There are some ailments that don't go away with pills. They can be muted, tranquilized for a time. One in particular, heart break, as common to the human experience as hunger, strikes the unsuspecting and takes no prisoners. Similar to heartburn, it's fiery and ravaging and leaves scars in hidden places.
You should know that I watched the commercial, analyzing the obvious and subliminal genius of heartburn pills while thawing out from a Colorado deep freeze. Just a few months ago, summer blazed over head and life sprung up all around us. Tonight, Denver is being preserved in below-freezing temperatures, the signs of life tucked away like roly poly legs under the curious investigation of a young child.
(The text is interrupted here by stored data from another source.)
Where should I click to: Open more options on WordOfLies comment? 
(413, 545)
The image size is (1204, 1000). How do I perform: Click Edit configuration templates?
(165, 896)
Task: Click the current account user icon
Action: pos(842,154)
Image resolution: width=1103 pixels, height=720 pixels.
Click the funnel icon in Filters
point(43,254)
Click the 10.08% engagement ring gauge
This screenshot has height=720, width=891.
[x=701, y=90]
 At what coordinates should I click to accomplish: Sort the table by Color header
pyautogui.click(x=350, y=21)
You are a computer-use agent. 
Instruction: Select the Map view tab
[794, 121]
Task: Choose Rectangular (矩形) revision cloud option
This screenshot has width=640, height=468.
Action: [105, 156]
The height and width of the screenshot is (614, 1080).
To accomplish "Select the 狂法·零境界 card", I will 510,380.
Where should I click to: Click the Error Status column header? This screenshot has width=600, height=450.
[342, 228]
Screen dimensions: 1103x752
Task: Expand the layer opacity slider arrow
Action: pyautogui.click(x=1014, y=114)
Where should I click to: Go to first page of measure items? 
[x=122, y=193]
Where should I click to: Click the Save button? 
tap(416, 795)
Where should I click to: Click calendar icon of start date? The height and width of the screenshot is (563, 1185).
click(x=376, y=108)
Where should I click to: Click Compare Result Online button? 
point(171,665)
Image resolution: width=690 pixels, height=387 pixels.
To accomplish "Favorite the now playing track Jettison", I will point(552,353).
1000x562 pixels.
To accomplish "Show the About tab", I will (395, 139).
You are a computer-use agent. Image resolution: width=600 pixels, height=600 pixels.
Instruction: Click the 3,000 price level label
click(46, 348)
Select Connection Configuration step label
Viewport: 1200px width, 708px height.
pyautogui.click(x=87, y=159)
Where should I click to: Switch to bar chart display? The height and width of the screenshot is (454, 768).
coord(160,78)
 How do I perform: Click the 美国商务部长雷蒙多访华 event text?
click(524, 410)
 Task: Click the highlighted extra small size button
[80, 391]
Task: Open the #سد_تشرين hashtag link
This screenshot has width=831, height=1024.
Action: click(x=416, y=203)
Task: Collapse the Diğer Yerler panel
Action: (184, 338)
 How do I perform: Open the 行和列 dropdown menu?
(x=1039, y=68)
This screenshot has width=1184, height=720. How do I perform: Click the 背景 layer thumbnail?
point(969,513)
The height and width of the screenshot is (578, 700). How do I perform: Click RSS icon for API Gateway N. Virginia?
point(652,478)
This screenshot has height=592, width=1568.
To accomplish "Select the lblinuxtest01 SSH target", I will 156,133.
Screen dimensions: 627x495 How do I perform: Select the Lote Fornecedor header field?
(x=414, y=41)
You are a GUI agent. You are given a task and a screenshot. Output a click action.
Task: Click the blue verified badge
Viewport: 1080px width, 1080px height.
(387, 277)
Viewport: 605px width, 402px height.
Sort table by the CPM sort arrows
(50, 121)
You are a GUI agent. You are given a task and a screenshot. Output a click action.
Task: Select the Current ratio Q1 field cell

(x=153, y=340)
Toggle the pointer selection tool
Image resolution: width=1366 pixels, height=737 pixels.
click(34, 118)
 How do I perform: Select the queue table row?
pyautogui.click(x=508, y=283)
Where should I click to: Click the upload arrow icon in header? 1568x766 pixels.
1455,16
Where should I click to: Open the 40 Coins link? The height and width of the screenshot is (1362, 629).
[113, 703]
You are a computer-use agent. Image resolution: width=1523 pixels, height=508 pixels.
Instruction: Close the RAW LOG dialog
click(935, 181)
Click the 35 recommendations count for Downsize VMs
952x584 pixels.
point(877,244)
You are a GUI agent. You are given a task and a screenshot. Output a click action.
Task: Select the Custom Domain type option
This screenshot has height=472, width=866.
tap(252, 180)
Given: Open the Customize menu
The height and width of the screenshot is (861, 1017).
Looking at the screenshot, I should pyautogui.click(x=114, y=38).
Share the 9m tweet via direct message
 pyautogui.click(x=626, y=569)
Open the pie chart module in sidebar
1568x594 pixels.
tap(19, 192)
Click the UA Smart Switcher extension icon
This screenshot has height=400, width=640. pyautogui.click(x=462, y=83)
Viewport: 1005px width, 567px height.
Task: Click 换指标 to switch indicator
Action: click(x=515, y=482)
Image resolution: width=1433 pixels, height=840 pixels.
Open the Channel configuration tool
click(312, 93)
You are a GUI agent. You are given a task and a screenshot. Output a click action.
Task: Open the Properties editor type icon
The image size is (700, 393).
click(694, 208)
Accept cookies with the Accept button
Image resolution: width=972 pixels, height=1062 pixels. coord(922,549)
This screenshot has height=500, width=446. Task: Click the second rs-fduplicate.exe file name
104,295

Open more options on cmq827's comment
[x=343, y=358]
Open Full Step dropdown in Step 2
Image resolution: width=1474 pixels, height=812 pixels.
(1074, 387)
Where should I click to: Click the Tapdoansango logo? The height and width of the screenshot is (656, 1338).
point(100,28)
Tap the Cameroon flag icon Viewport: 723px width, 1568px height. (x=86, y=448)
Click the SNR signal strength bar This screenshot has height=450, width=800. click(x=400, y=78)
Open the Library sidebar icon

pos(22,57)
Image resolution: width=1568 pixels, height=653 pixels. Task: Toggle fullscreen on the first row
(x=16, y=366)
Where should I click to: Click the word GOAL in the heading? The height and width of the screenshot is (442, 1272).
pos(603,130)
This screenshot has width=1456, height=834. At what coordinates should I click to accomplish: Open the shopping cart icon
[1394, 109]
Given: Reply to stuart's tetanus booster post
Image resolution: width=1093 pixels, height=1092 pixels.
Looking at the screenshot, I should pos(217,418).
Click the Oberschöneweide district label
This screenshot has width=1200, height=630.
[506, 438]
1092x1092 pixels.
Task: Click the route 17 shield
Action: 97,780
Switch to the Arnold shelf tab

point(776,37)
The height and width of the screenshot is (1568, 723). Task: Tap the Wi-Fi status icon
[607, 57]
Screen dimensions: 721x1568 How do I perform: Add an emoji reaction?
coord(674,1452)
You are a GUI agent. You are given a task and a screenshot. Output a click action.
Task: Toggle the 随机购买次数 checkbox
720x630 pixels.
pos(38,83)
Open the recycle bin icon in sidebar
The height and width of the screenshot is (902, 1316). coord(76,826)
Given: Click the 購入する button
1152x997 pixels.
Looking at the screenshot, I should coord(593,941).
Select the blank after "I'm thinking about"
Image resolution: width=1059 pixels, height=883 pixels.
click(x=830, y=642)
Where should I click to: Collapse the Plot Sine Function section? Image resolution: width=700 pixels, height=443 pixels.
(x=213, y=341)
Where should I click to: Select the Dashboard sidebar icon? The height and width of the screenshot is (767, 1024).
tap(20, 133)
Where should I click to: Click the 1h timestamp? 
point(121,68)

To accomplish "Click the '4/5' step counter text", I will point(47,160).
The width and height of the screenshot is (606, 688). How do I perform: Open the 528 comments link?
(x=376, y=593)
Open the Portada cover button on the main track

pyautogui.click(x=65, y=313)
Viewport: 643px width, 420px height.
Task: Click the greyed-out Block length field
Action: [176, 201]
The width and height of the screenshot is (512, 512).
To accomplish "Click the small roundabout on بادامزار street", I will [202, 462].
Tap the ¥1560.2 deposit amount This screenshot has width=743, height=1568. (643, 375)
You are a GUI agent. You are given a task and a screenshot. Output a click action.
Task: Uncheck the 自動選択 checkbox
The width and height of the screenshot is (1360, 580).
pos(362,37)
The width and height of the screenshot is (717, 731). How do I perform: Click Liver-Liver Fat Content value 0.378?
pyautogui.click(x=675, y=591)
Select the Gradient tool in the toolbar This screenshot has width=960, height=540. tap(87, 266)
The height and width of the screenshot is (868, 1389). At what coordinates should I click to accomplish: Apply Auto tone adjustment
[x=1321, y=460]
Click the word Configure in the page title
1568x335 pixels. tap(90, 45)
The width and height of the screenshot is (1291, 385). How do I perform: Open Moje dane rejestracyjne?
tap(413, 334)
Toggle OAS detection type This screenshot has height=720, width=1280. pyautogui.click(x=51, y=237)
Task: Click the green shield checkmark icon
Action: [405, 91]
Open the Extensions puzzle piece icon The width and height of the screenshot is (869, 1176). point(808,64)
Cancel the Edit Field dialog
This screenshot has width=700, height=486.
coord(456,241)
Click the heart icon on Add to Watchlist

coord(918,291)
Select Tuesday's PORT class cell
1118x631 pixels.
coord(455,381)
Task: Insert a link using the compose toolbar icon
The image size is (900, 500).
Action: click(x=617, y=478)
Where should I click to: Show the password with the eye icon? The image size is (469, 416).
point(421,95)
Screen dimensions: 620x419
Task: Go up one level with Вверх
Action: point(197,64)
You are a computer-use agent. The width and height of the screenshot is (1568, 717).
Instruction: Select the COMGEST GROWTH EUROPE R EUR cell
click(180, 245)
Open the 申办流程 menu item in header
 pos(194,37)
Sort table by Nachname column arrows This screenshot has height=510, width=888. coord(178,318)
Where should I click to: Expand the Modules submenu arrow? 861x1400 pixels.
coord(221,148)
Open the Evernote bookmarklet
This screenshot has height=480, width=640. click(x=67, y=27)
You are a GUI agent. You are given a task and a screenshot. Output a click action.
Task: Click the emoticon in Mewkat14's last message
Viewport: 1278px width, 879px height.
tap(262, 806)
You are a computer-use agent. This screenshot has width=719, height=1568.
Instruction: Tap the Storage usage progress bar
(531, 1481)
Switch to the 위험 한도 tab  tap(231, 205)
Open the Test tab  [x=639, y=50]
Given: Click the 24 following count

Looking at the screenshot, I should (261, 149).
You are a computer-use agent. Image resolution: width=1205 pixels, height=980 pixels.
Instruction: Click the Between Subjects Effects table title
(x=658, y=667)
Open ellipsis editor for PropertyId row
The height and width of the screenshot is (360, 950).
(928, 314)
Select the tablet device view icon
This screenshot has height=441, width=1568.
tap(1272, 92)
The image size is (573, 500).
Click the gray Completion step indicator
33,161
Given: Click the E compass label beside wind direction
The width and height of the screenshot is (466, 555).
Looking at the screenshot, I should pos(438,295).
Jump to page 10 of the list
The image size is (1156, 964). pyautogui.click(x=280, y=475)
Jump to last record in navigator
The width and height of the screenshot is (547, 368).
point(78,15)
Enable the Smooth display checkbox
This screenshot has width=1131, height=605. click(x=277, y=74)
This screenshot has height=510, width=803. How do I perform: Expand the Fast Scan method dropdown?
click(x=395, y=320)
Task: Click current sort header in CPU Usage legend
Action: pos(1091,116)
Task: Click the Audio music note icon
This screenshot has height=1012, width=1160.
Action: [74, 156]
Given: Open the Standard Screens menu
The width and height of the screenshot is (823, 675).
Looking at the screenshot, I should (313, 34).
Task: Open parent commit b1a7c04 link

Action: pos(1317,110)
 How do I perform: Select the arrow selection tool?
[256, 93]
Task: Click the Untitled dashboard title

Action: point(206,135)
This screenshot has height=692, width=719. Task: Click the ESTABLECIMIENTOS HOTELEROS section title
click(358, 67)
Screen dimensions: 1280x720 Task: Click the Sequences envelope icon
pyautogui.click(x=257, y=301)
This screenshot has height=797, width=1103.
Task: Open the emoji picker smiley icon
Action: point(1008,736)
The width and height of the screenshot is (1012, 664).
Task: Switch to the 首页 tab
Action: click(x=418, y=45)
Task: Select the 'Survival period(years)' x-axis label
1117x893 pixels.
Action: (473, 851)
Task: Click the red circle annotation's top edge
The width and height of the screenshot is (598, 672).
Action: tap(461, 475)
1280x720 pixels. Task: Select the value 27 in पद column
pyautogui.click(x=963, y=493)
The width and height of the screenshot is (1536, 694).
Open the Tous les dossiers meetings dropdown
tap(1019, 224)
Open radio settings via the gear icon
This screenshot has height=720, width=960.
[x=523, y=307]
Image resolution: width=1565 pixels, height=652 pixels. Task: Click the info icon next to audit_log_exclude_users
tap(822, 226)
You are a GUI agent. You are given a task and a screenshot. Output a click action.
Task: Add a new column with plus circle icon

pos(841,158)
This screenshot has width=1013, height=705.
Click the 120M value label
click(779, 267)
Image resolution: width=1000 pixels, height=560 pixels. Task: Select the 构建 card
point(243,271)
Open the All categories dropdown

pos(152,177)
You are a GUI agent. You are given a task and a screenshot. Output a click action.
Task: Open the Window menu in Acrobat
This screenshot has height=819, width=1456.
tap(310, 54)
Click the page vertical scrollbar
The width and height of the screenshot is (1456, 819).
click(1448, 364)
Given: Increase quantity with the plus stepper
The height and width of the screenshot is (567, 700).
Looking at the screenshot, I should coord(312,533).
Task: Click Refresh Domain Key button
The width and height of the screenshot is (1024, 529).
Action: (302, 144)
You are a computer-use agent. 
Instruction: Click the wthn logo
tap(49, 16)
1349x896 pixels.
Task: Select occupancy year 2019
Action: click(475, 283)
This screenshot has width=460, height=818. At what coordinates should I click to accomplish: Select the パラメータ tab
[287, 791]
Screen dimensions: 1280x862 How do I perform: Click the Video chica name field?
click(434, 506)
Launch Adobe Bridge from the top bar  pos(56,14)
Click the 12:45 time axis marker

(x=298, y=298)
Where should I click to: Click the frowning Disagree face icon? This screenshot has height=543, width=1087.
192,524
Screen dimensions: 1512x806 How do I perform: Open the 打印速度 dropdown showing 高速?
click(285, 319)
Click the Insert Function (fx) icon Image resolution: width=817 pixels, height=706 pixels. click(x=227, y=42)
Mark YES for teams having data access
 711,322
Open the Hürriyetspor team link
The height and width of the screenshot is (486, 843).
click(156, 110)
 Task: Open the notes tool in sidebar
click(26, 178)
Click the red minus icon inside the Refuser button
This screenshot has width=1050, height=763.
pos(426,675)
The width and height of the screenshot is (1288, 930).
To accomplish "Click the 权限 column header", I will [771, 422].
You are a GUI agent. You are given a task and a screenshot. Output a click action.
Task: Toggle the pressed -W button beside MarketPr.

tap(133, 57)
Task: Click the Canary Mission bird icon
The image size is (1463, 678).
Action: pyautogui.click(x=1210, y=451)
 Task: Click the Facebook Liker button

Winter is kind of like heart break. Sunlight is dim. Flowers don't bloom. Clouds loom overhead. The crystalized air cauterizes your lungs like love songs shred the images of once beautifully framed hopes and plans. I think it's times like these that women wear chalky green dresses and let their hair fall flat. Yes, I really did think about all this while watching The Biggest Loser and then The Jay Leno Show. Ironically my mind gained speed, racing off the back stretch when I formulated a cocktail to cure the chill of hopelessness that began to settle in. We need a pill for winter, for heartburn, for heart ache, for dashed hopes and dreams. And, with a little philosophical reflection by Jay Leno, the Prevacid advertisement began to make sense.
There are no pills to cure the paralysis of deep freeze temperatures, heart break, or dreams that bleed. Being cold is part of being in winter and winter is part of spring. Who better to appreciate the blooms of summer than she who's known the cold stillness of winter? Who more fitting to lap up the Hollywood spotlight as a thin, fit athlete than the guy who was spotlighted for being a person of size just seven months ago?
You see, sometimes the painful things are the most important things to endure. If there were a pill for all our ailments, we'd miss the glory of victory that's reserved for fighters and survivors. I've toiled for a long time to avoid disappointment. I guess you could say I'm wearing some chalky green underpants beneath an otherwise coordinated effort and I bet most of you are, too. Maybe it's a new job, better health, lower debt, less stressful relationships, or more joy in your heart that you'd take a quick-fix pill for, but I'm afraid there's no pill for these things.
And, if I'm to be honest, the idea of shedding those chalky green underpants is pretty alluring. The thought of shimmying out of them and jumping into a deep pool of disappointment only to emerge as an emotional, spiritual Olympian is -- while frightening -- strangely alluring. Pills don't make legends of cowards. Valor, unwavering determination, and the fire of spiritual hunger are the armor of legends.
So, what is the heartburn you're medicating? How much chalky green fabric is restricting you from the dance of life? Are your toes and fingers freezing in the cold of a season that seems to never end? How buoyant is the dream that seems to grow more and more pale with every passing year?
I'm as certain that Prevacid won't result in marriage as I am that winter is followed by spring. And, I'm also convinced that heart break and runaway dreams, unlike heartburn, are mended most carefully one piece at a time, in time, and a day will come when the victory of healing the hard way will seem like the only way. As for me, I'll pass on the pills.